Work instruction - From the first line to the last, repeat the records exactly and skip the pictures.

··· Data section ···

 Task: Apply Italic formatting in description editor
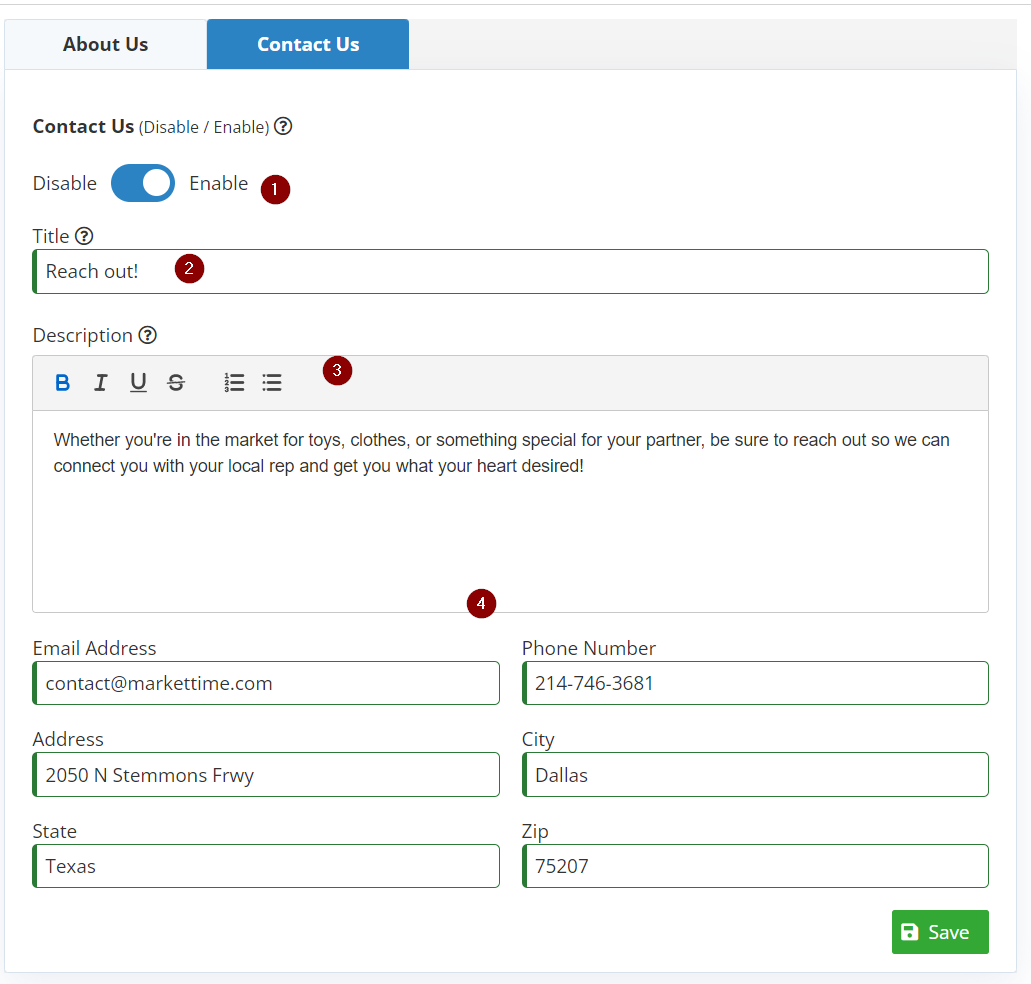click(x=100, y=383)
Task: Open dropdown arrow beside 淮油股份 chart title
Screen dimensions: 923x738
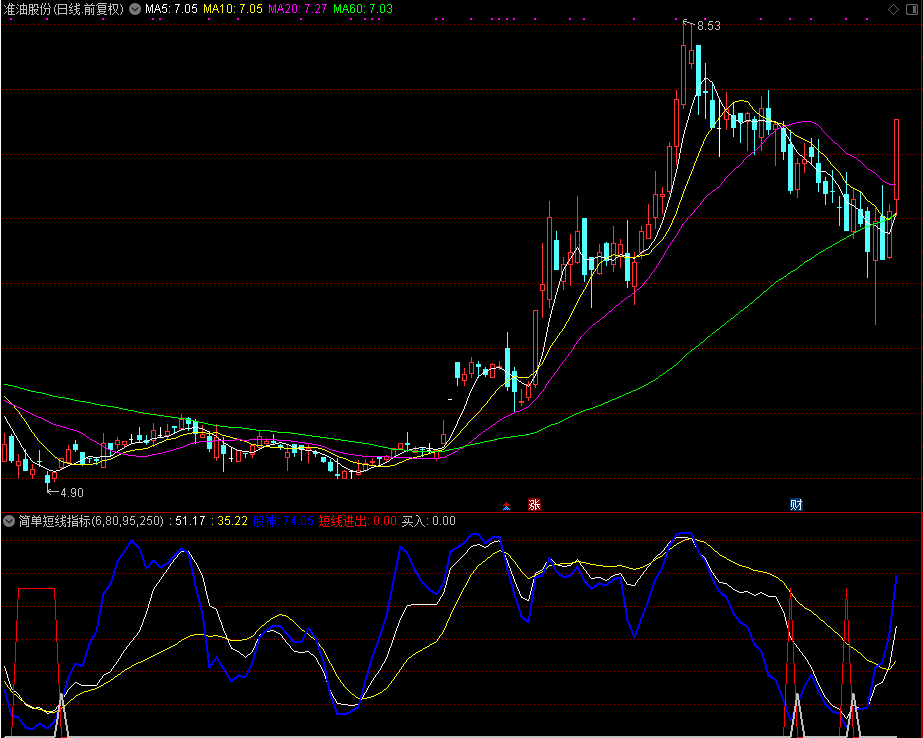Action: click(136, 8)
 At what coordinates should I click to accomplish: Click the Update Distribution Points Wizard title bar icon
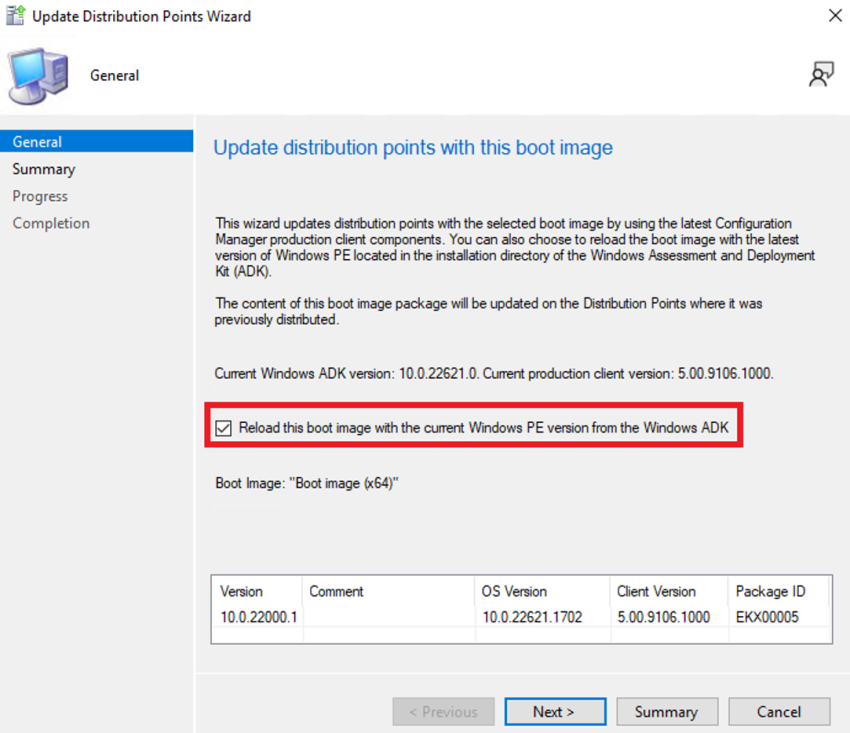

···

Output for this task -
 Task: Apply Italic formatting in description editor
click(x=100, y=383)
Task: Open dropdown arrow beside 淮油股份 chart title
Screen dimensions: 923x738
Action: click(136, 8)
 At what coordinates should I click to accomplish: Click the Update Distribution Points Wizard title bar icon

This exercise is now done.